Families and friends share memories all the time; “You’ll never guess…”, “How was your day?”, and “Do you remember when…” are rich daily fodder.
Sharing memories is not only a good way to debrief and reminisce, we’re beginning to realise the process plays an important role in children’s psychological development and protects our memories as we advance in age.
Telling stories draws us together
We share memories of the past for many reasons. By telling a sad or difficult story – perhaps a fond memory of someone we have lost since last Christmas – we strengthen shared connections, offer sympathy and elicit support.
By telling a funny or embarrassing story – perhaps the time the dog stole the Christmas ham – we share feelings of joy or recognition of difficulties overcome, large or small. By sharing similar or not-so-similar experiences, we empathise with and understand one another better.
Talking about the past also helps create and maintain our individual and shared identities. We know who we are – whether as individuals, groups or communities – because our memories provide a database of evidence for events we have experienced and what they mean to us.
Even when some people missed out on an event, sharing a memory of it can shape their identity. Developmental psychologist Robyn Fivush and her team demonstrated this when they asked American adolescents to recount “intergenerational” stories: events from their parents’ lives they learnt via memories shared within the family, often around the dinner table.
Fivush found that the adolescents she tested could easily retell many of their parents’ memory stories. Most importantly, they made strong connections between these second-hand family memories and their own developing sense of identity: “my dad played soccer when he was young, so that got me started”.
Children who showed these kinds of family memory-self identity connections reported higher levels of well-being.
Teaching children how to remember
For young children, telling memory stories teaches them how to remember. From as young as two years of age children begin to show signs of autobiographical memory: memories of themselves and their lives.
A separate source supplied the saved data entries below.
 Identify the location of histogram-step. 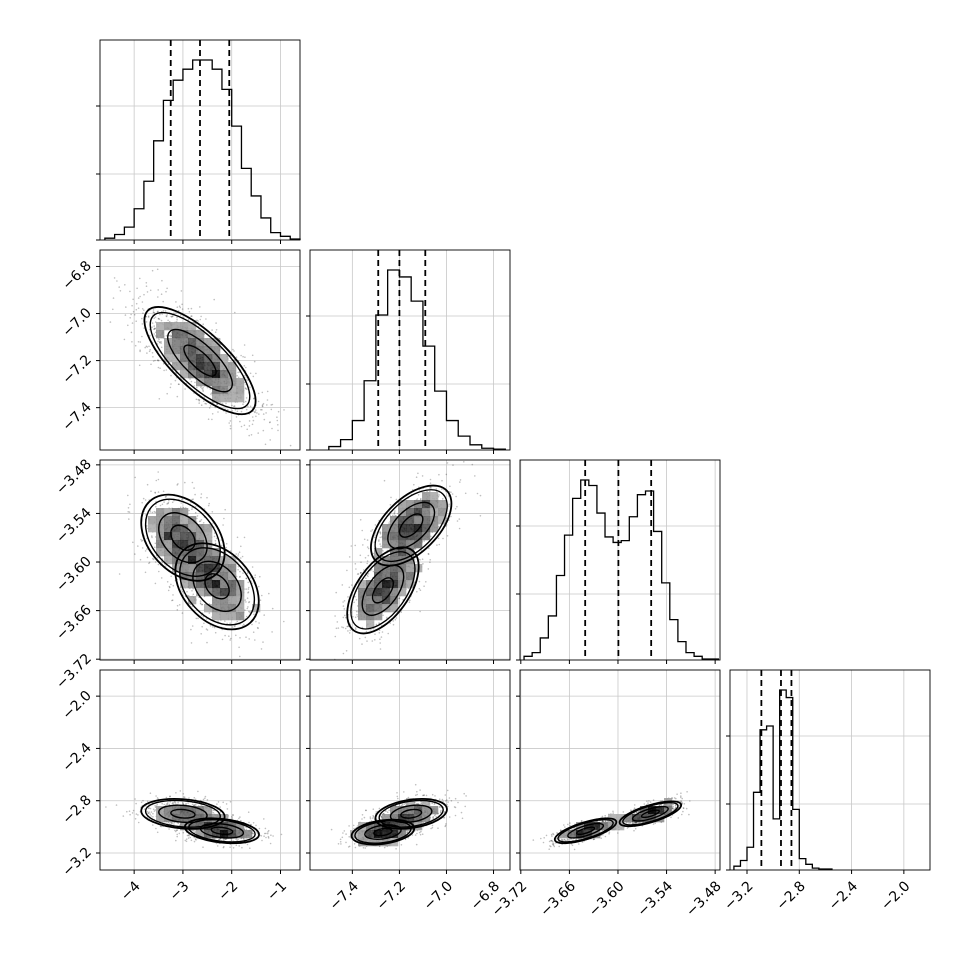
(202, 150).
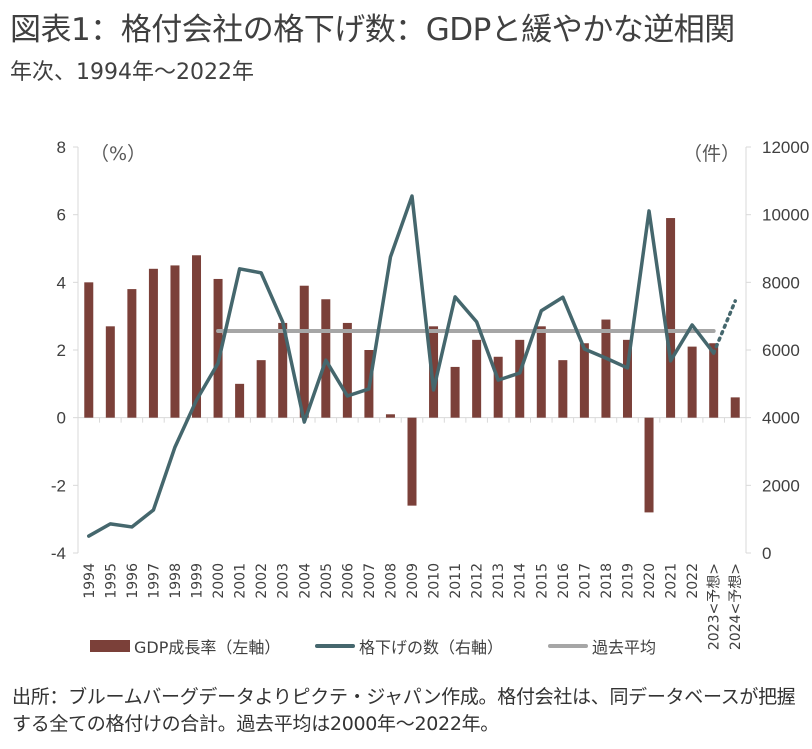 This screenshot has width=812, height=749. Describe the element at coordinates (478, 581) in the screenshot. I see `x-axis-category-label: 2012` at that location.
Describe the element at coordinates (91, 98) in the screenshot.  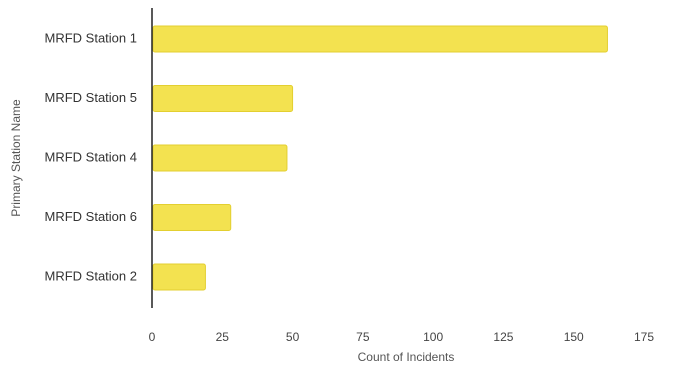
I see `category-label: MRFD Station 5` at that location.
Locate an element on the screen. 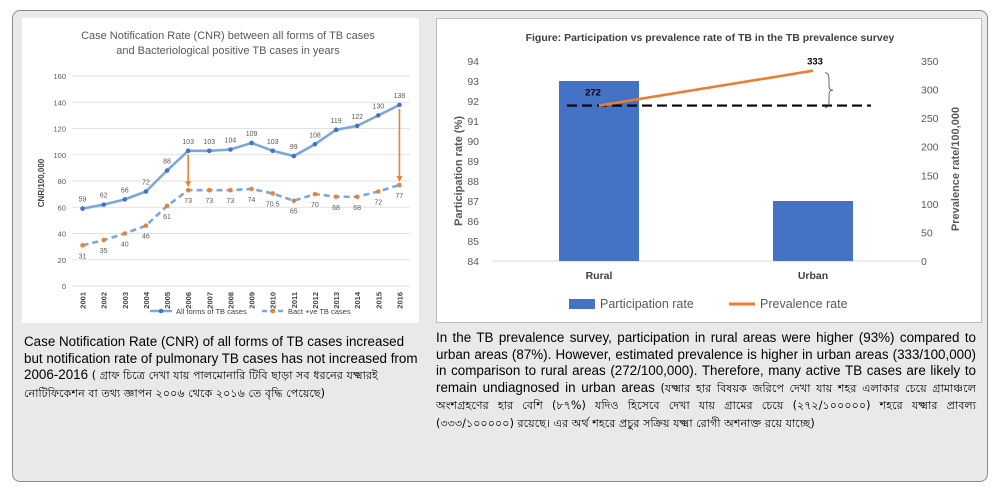  cnr-x-tick-label: 2008 is located at coordinates (230, 300).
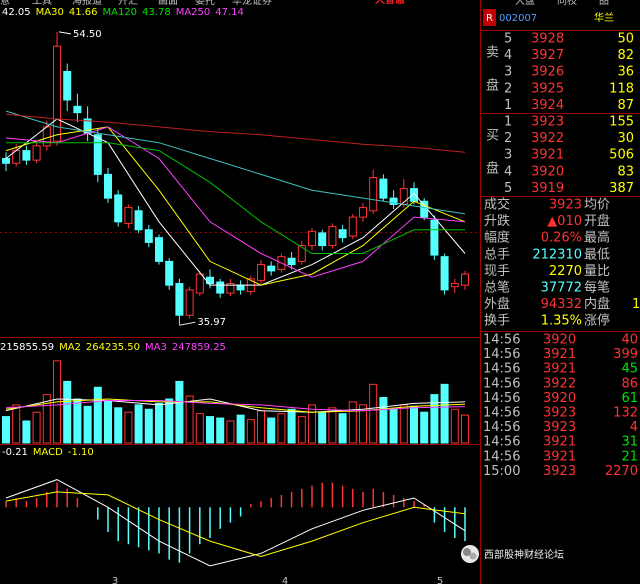  What do you see at coordinates (188, 324) in the screenshot?
I see `annotation-leader` at bounding box center [188, 324].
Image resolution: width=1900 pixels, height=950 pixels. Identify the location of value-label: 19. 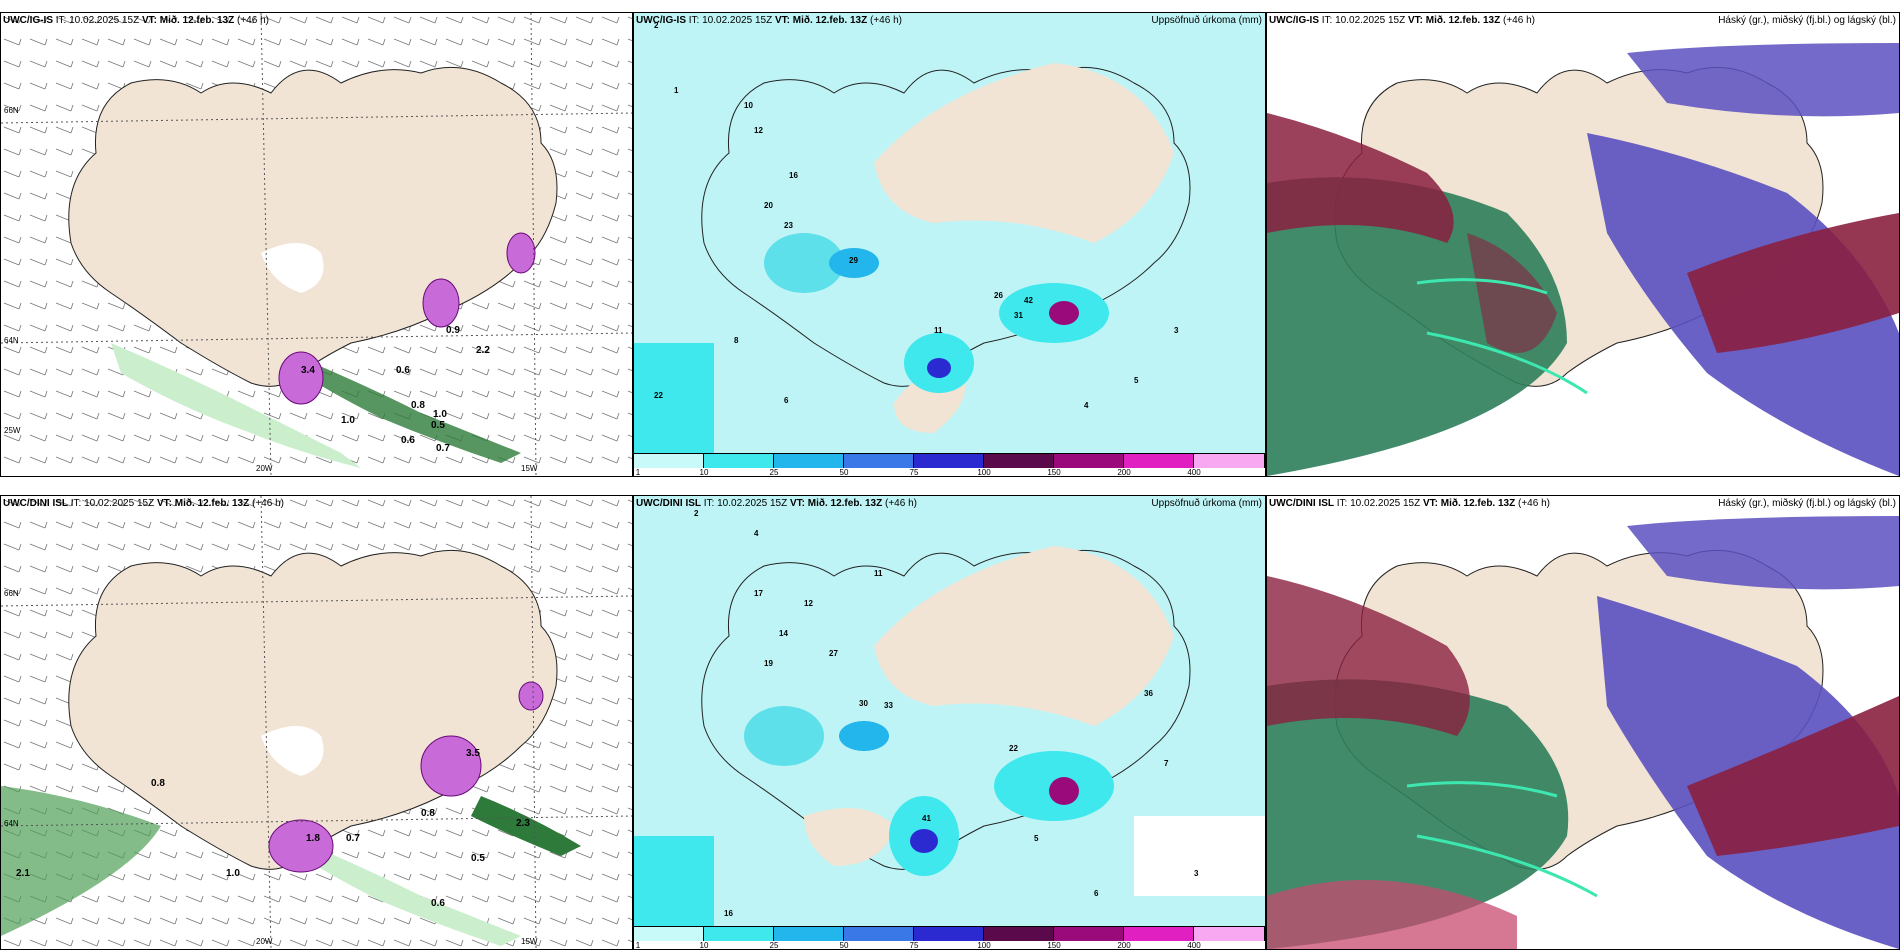
(768, 664).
Although these earliest memories often are fleeting (it is not until our third or fourth birthday that we start forming memories that last into adulthood), they are important because they show that children are learning how to be a rememberer.
Research by developmental psychologists consistently shows that the way parents and others talk to young children about the past is crucial for their memory development.
One of the best ways is to use what we call a “high elaborative” style. This involves prompting the child’s own contributions with open-ended questions (who, what, why, how) and extending on and adding structure to the child’s sometimes limited responses. Together, the parent and child can then jointly tell a memory story that is rich, full and comprehensible.
Consider this example from one of our studies where a mother and her four-year-old son reminisce about a favourite Christmas ritual:
Mother: … and you and Daddy put the Christmas tree up together, and then you put on decorations! What decorations did you put on?
Child: Um… the Christmas balls!
Mother: That’s right! Daddy bought Christmas balls and stars to hang on the tree. What colours were they?
Child: Red and gold.
Mother: Red and gold. Pretty red balls, and gold stars.
Child: And there was the paper circles too.
Notice how the mother guides the progress of her son’s recollections. She is mindful too of letting him contribute as much as he is able, scaffolding his memories with appropriate, open-ended and informative cues. She also reinforces and praises his contributions.
Not surprisingly, children whose parents use this elaborative reminiscing style subsequently show stronger and more detailed memories of their own past experiences.